**EXERCISE GOAL**
From the data that follows, print exactly the lines starting at the one containing "Contact Array (80, 2419)" and ending at the one containing "Building a Culture"; include both of them and nothing more.

**DATA FOR PROCESSING**
• • • • • • •

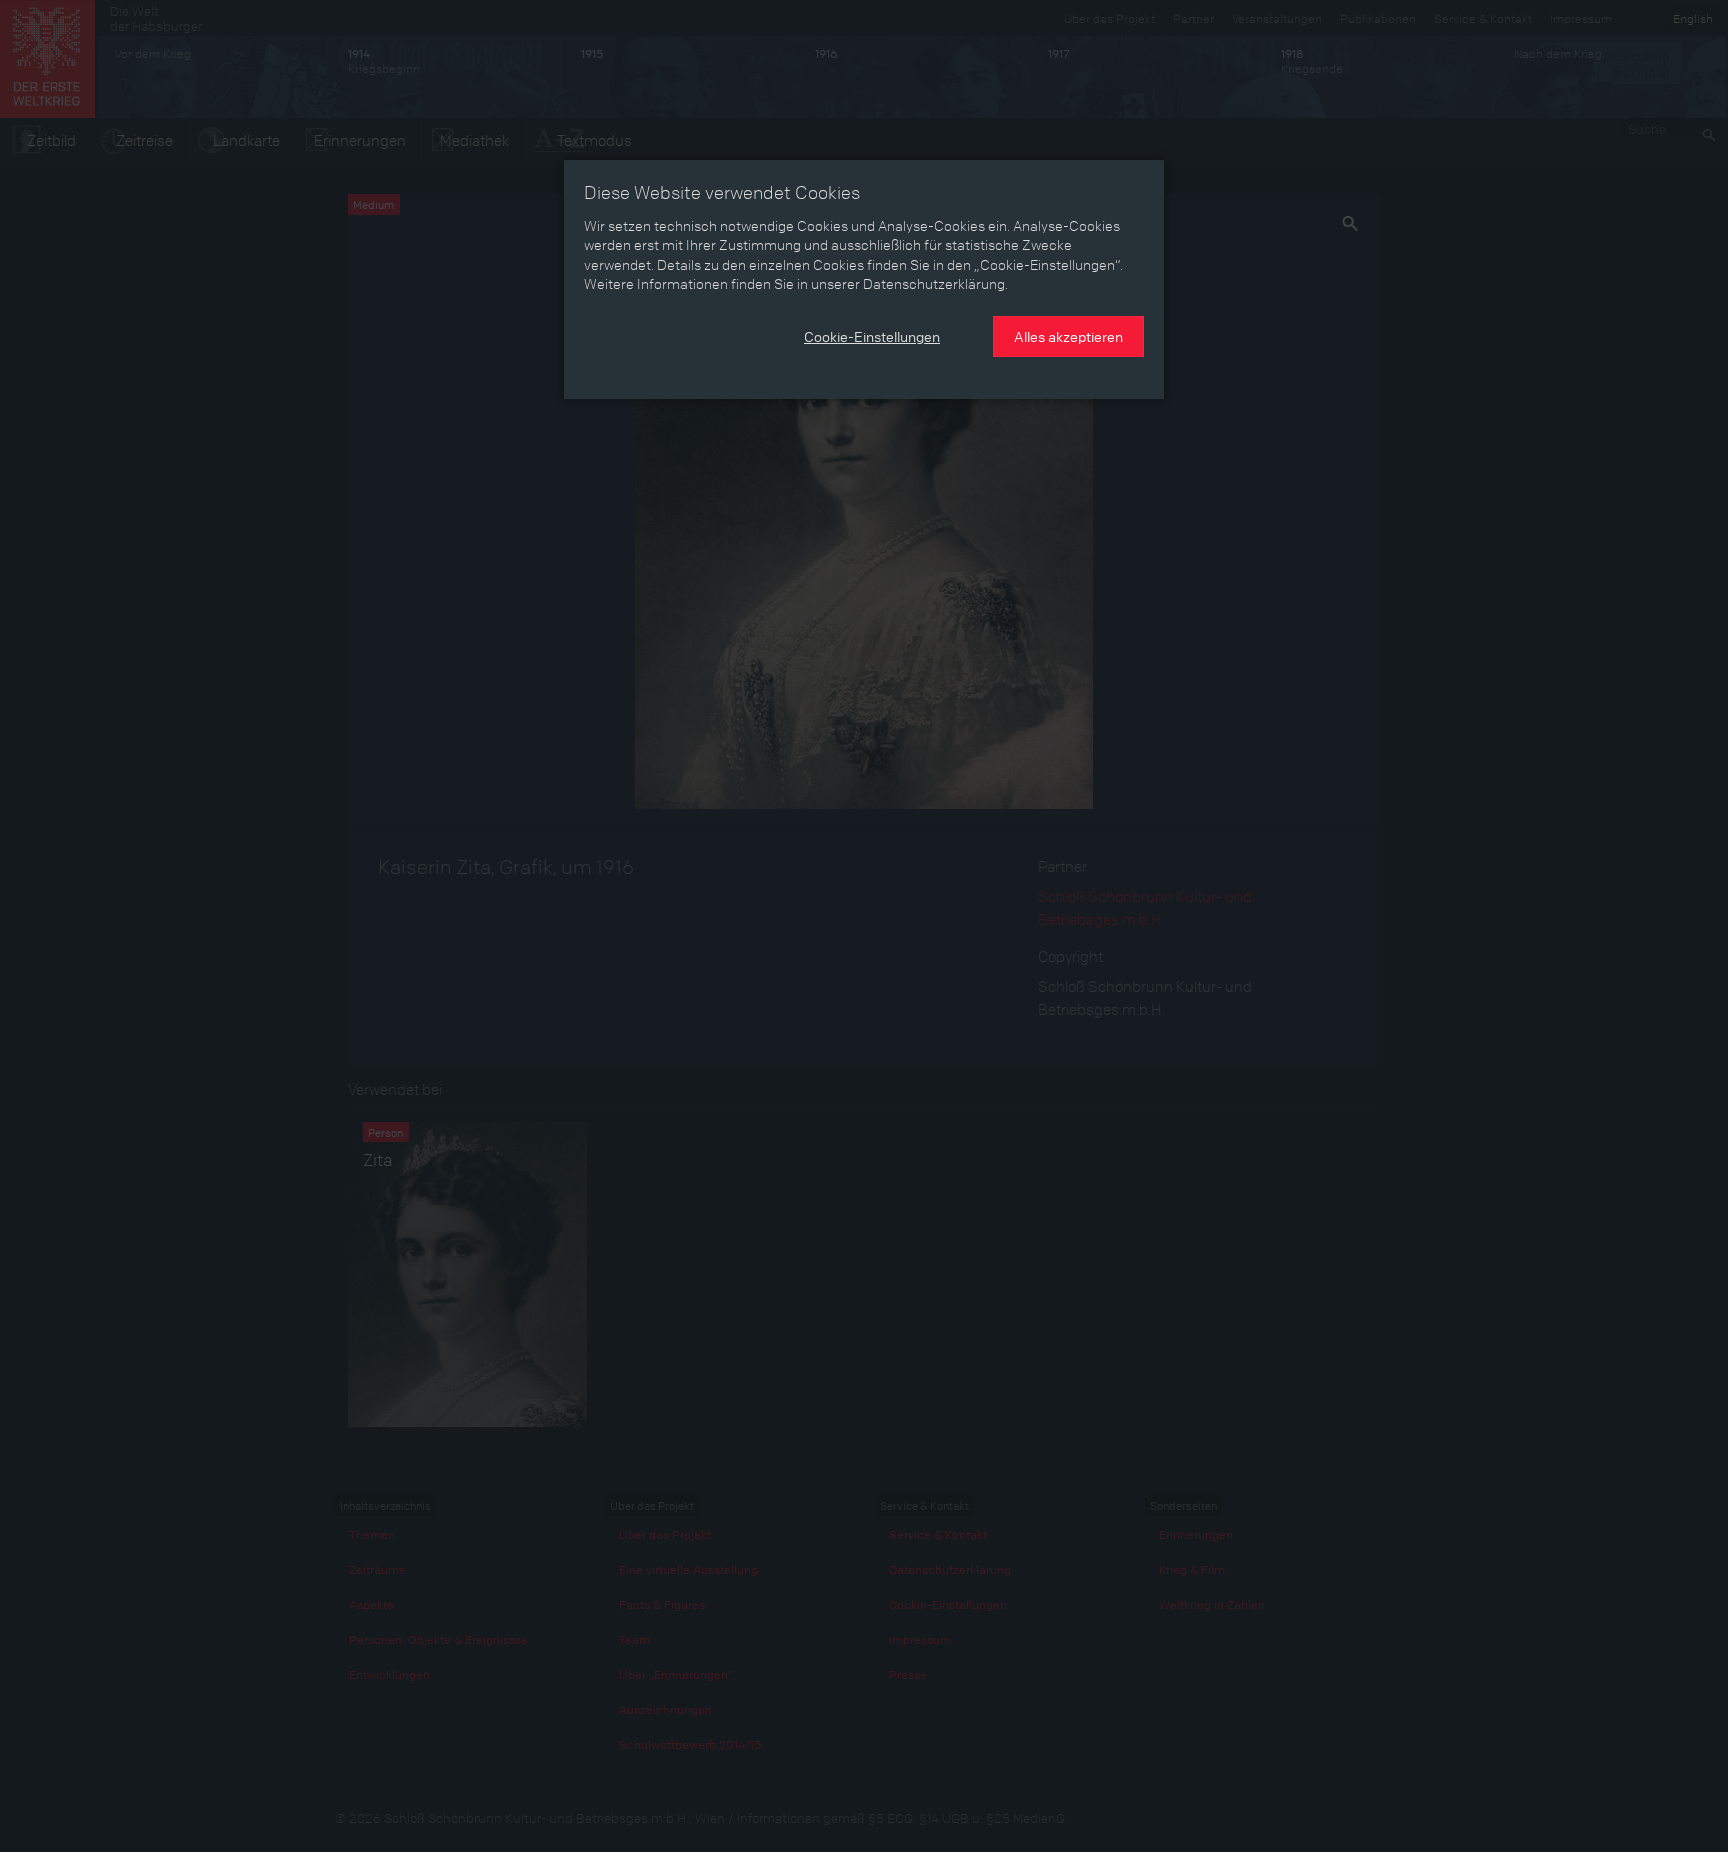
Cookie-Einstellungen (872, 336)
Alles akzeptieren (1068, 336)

• • • • • • •

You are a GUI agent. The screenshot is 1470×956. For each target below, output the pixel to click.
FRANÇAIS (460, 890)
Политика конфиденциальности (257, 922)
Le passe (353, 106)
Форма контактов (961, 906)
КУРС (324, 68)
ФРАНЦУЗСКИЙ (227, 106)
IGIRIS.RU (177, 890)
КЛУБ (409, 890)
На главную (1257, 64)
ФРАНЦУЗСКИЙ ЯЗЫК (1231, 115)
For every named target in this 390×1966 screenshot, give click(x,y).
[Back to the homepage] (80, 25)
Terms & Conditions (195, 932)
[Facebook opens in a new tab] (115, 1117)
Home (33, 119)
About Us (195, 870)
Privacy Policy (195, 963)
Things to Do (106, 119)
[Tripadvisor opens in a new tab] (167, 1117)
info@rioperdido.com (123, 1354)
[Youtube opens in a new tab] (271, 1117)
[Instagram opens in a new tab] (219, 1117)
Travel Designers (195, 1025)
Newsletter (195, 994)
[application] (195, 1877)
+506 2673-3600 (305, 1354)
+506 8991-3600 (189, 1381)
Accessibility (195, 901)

• • • • • • •

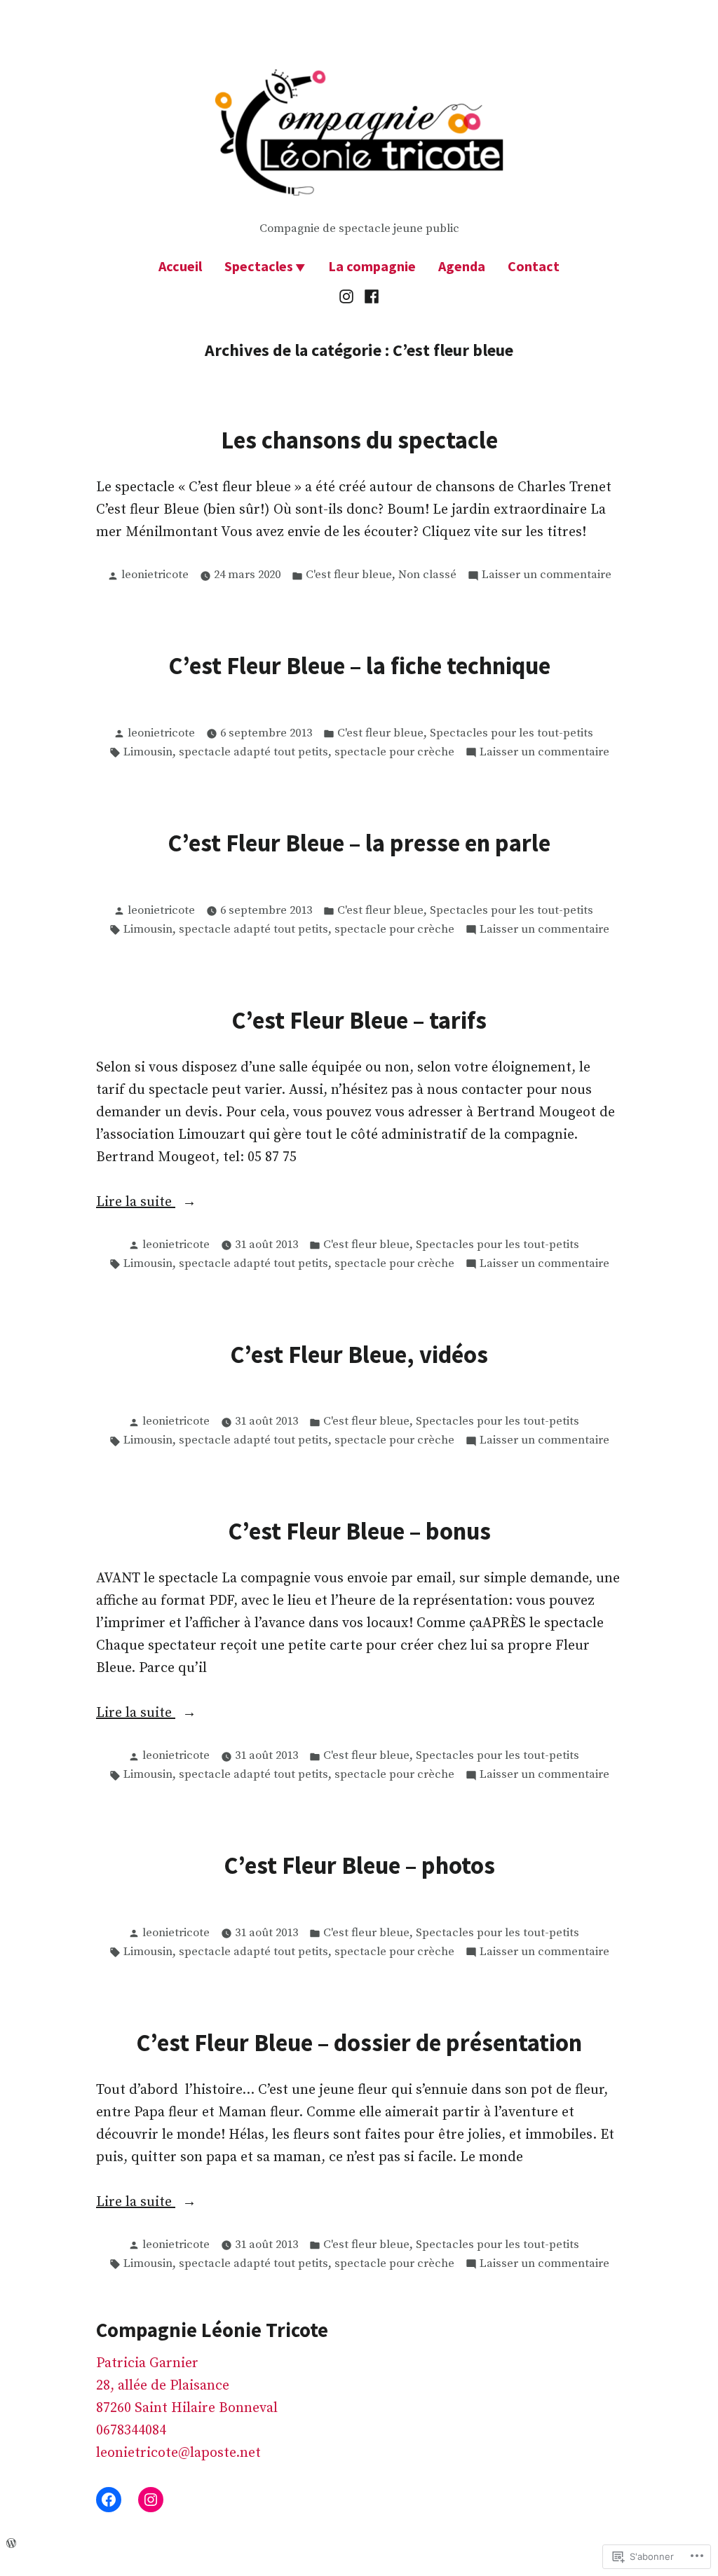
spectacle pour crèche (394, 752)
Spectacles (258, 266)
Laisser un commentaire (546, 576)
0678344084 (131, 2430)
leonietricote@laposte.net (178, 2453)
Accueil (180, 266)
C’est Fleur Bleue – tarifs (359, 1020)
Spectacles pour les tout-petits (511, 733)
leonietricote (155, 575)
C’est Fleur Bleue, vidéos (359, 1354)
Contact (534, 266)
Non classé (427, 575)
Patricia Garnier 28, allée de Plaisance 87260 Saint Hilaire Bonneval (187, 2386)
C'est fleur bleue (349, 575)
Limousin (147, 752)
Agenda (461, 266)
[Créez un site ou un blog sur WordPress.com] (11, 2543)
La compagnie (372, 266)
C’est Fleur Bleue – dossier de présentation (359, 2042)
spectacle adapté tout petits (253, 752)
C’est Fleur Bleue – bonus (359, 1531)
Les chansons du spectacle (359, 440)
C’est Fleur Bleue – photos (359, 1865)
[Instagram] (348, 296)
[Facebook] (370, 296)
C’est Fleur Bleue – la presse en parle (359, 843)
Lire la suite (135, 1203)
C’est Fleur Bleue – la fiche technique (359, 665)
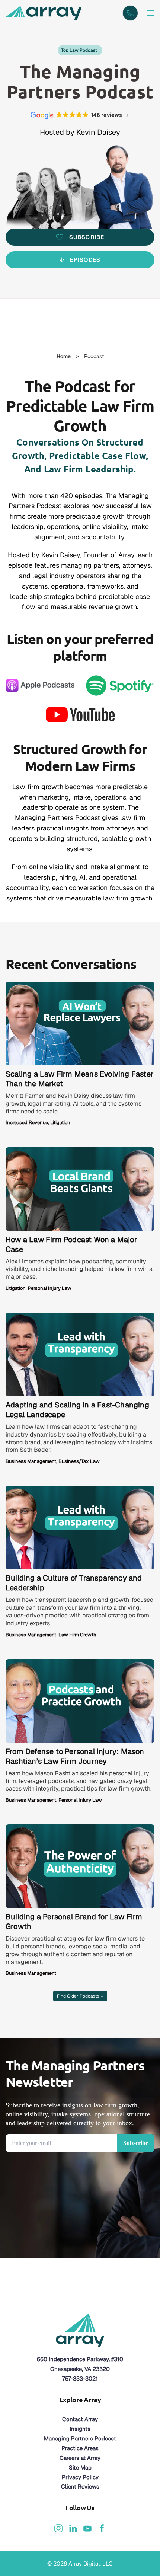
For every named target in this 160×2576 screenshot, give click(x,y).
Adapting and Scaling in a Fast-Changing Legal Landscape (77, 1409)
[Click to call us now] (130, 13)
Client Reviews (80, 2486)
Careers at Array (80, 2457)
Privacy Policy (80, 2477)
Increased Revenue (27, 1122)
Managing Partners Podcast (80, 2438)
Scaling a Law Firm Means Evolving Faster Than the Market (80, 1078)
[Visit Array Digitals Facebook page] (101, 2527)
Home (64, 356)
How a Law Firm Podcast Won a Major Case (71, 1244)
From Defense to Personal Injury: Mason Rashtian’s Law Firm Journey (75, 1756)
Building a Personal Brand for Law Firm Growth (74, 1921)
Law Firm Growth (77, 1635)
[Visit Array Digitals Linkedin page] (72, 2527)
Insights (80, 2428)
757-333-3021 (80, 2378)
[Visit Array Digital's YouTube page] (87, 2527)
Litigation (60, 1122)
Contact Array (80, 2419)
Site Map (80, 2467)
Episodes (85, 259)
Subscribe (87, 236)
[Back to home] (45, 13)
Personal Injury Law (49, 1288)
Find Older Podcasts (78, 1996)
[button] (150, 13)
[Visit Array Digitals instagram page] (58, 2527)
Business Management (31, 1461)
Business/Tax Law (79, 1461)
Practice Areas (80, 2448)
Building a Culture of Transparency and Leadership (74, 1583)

• • • • • • •

**WRITTEN SOLUTION**
Contact Array (80, 2419)
Site Map (80, 2467)
Episodes (85, 259)
Subscribe (87, 236)
[Back to home] (45, 13)
Personal Injury Law (49, 1288)
Find Older Podcasts (78, 1996)
[button] (150, 13)
[Visit Array Digitals instagram page] (58, 2527)
Business Management (31, 1461)
Business/Tax Law (79, 1461)
Practice Areas (80, 2448)
Building a Culture of Transparency and Leadership (74, 1583)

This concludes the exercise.